Dr Michael Strong : Fascinant. Vous savez, la principale responsabilité des IRSC est d’améliorer la santé des Canadiens par l’entremise de la recherche, comme l’indique notre mission énoncée dans la Loi sur les IRSC. C’est quelque chose qui s’évalue de plusieurs façons, mais le processus comporte notamment certains éléments livrables. Le concept des arts… Il est présent dans beaucoup de pratiques médicales non traditionnelles. Je ne parle pas nécessairement ici des Premières Nations, autochtones ou autres… Ce que je veux dire, c’est que les arts peuvent, par exemple, contribuer au processus de récupération des gens qui ont fait un AVC ou qui ont une lésion hémisphérique. Mais ce que j’entends et observe, c’est que la portée des arts est beaucoup plus vaste, qu’ils font en fait partie intégrante de l’idée que l’on se fait de la santé des personnes.
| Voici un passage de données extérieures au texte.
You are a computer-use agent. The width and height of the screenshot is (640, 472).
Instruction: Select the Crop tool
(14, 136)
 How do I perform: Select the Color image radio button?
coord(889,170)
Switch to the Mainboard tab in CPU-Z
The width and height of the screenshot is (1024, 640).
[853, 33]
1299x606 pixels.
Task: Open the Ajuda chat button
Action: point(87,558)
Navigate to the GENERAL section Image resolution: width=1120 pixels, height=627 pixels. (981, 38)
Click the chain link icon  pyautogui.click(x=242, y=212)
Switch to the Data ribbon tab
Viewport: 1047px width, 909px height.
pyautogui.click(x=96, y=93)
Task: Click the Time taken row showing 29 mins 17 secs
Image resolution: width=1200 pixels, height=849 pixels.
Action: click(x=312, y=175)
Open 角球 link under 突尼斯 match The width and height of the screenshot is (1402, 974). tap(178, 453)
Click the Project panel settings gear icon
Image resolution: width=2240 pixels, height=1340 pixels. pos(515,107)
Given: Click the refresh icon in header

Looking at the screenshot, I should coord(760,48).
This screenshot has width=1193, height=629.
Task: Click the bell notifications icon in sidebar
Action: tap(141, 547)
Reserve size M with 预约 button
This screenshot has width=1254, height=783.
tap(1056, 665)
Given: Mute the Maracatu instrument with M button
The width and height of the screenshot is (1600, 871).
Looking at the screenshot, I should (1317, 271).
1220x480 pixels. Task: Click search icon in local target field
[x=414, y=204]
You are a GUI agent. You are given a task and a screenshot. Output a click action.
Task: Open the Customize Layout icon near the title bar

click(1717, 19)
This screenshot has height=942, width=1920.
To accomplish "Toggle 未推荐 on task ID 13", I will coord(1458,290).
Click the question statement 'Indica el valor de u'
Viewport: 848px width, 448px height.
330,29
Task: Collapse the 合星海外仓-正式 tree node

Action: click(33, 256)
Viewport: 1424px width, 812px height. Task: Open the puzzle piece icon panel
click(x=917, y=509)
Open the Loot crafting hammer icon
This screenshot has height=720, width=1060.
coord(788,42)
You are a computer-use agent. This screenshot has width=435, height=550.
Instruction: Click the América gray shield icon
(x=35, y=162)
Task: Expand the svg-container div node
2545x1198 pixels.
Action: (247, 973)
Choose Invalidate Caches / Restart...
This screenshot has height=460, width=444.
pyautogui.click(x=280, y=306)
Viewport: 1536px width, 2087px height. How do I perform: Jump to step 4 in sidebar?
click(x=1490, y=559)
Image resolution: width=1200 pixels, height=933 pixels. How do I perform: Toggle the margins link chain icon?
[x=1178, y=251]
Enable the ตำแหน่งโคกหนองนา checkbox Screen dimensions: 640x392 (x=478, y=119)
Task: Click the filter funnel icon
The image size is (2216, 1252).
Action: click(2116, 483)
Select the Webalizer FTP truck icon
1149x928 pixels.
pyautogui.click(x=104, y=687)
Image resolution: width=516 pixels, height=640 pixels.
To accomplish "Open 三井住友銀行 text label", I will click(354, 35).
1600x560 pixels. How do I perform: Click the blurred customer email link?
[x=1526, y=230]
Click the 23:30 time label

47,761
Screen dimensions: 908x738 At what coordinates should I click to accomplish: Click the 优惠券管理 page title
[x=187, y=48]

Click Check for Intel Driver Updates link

Je vais maintenant vous poser une question qui pourrait être assez difficile. On a une vision, on se dit que l’on a une responsabilité à l’égard de la santé – la nôtre, mais aussi celle de nos enfants et des enfants de nos enfants. Nos collègues des Premières Nations, avec leur bagage de connaissances, nous diraient que pour nous acquitter de cette responsabilité, il faut absolument tenir compte des arts, que c’est une composante incontournable des quatre quadrants que vous avez décrits. Comment s’y prendre? Comment fait-on pour les générations qui grandissent actuellement? Mes enfants, vos enfants… Comment leur inculquer qu’il y a une part de guérison et de santé en général qui échappe à la science que vous et moi essayons de réduire à une équation? C’est tellement central. Par où commencer, et comment aborder le sujet?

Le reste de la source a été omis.